Development of a live vector vaccine against infectious pancreatic necrosis virus in rainbow trout

Abstract

Infectious pancreatic necrosis virus (IPNV) causes severe viral disease in salmonids, with major economic losses in the global rainbow trout aquaculture industry following from a high mortality rate. In the present study, we aimed to develop a safe and efficient vaccine to protect rainbow trout against IPNV infection. Administered via the immersion route, a live vector vaccine containing the coding region of the IPNV VP2 induced protective immune responses in rainbow trout. For best protection, juvenile rainbow trout should be immunized with a 1:100 dilution of the titer with 1 × 1010.0 ml−1 TCID50 of the live vector vaccine, via 10-min immersion. Expression of the IPNV VP2 gene was confirmed in spleens of vaccinated rainbow trout, and reached the highest level at 3 days post-vaccination (dpv) and thereafter gradually decreased between 3 and 15 dpv.

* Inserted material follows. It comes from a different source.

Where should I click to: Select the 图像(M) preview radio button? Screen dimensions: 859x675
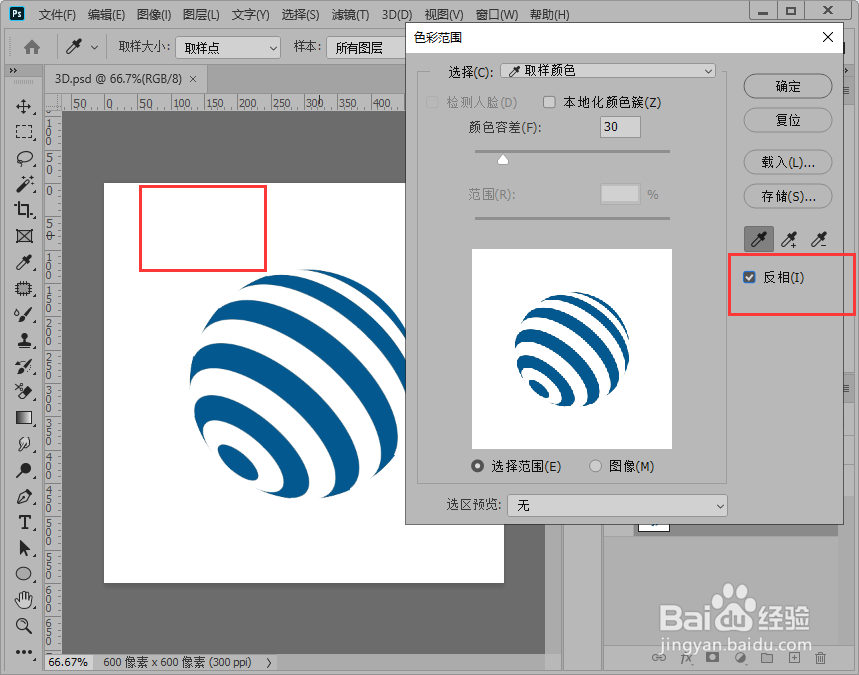597,465
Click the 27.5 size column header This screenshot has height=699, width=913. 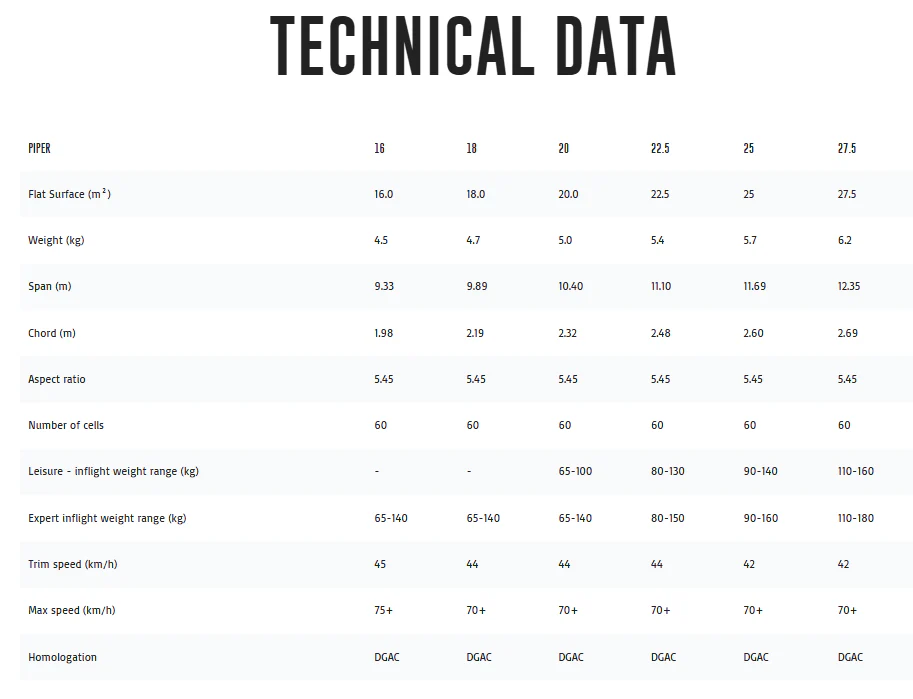847,149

The expression of TLR-3, TLR-7 and TLR-8 was upregulated after vaccination, and the highest expression levels of IFN-1, Mx-1, Mx-3, Vig-1 and Vig-2 were detected at 3 dpv. Four markers of the adaptive immune response (CD4, CD8, IgM and IgT) were continuously increased in the spleens of vaccinated fish as compared with controls, between 3 and 15 dpv. The cumulative percentage mortality differed significantly between the vaccinated fish and the controls (empty-plasmid-vaccinated). The results of the IPNV challenge showed that the live vector vaccine had a high protection rate against IPNV (relative percent survival value of 88.24), and the vaccinated rainbow trout displayed high levels of serum antibodies against IPNV infection. Taken together, our results demonstrate that this is a promising live vector vaccine that could be used to protect rainbow trout against IPNV infection.